Life is Sweet

Mike Leigh is not out to make you comfortable. When you invest in one of his cinematic essays, you're in for it, awlroyt. You are guaranteed a full fledged tour into not only dingy living quarters and townships, but also a wide-eyed gape into the ugliness people try to keep beneath their surfaces. The basest impulses. Leigh is never dishonest with his works.

That is why I admire so many of his films. NAKED, HIGH HOPES, SECRETS AND LIES: these are far from pleasant movies but they never flinch from the things many other writers and directors do in their works: unchecked lust, bald envy, even a sink full of dirty dishes, for fook's sake. It's there to be examined and felt. 1991's LIFE IS SWEET is no different, except that this time Leigh doesn't quite make it as immediate or involving. It's just downright irritating. A tedious and grotesque exercise in unpleasantness. Here and there, a flash of insight appears. More of the film's running time is filled with events and conclusions that are, at worst, ridiculous and obvious.

A London family with an unidentified surname goes about their dreary lives. The patriarch, Andy (Jim Broadbent), is a chef at a London catering house who seems content with working for the Man and collecting broken junk that he'll get around to fixing, someday. He's almost like a future subject for Hoarders. He and a friend (Stephen Rea) eventually try to break out a bit and run a mobile food truck that looks like hell on wheels. Andy's wife, Wendy (Alison Steadman), is a mostly rational woman trying to keep her odd family from flying to pieces. She has two very different daughters: tomboyish Natalie (Claire Skinner), a plumber who likes to hoist a pint with the guys and desires to visit America, and Nicola (Jane Horrocks), a perpetually pissy waif who does little else than scream at everyone.

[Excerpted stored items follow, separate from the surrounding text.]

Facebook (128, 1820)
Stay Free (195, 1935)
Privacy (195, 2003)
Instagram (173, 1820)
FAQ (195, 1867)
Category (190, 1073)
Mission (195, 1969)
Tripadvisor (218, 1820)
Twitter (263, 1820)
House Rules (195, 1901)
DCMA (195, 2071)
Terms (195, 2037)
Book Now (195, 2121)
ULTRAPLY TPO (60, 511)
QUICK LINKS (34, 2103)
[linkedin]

Leigh presents their lives in clumsy vignettes that sound interesting when described, but usually just encourage impatience and sighs. Eccentricity is everywhere in LIFE IS SWEET, but for nought. For example, family friend Aubrey (Timothy Spall), is an oafish klutz who does offensive stickwork on drum sets and even worse violence to food. He concocts things like pork cyst and foolishly thinks he can run a bistro, quite amusingly called "The Regret Rien". Of course, it flops due to his ineptitude at every turn, mainly with the horrible things he cooks. These elements promise far more than what is delivered. Aubrey could have been endearing and fascinating, instead, he's a pest, free of interest. He's not even annoyingly interesting. Or vice versa.

That would also apply to Natalie. Her character stalks through the film mired in self-pity and loathing, barking insults at everyone (usually, "Capitalist!" or "Bullocks!"). She's also bulimic, nightly vomiting up all of her hidden swag of chocolate she spends the day scarfing. In one unfortunate scene, we learn that she can only be sexually stimulated when that chocolate is spread over her body. Her anonymous gentleman caller (David Thewlis) tolerates this at first but then becomes repelled and exclaims he feels as if to puke. I felt much the same, and not just during that scene. Again, we have a character with some potent traits who merely becomes didactic. She's a walking migraine. By film's end, it seems she may have a breakthrough with her family. I wish Leigh would've shown more of her awakening, to add some dimension to her. This thing could've easily been a TV series on the BBC.

LIFE IS SWEET also disappointed me by sometimes being dramatically obvious. Andy, while working, slips on a spoon and consequently is laid up at home with a broken ankle. He decides to frame that spoon on the wall. Then he and his wife comment upon its significance. Too much. I was reminded of the finale of a film you haven't heard of called POST COITUM. In that one, a jilted lover dives off a cliff into an ocean to presumably purify herself of her sin. Feh. As a viewer, I like to connect my own dots sometimes. I also complain when films insist on having a big scene where the film's title is explained (RAIN MAN, another wildly overrated film, comes to mind).

Maybe I'm being too hard on this movie. I typically champion independents that dare to ramble, just show life. Alternatively, the New Zealand import ONCE WERE WARRIORS is but one shining example of a film that never lets viewers off the hook with the grime of lower class existence, and meanwhile is powerful and memorable. I really wish I could share film critic Desson Thompson's assessment that LIFE IS SWEET shows "the tragic beauty of the mundane". To me, this film is just tragic. And mundane. And tragically mundane. And really exasperating.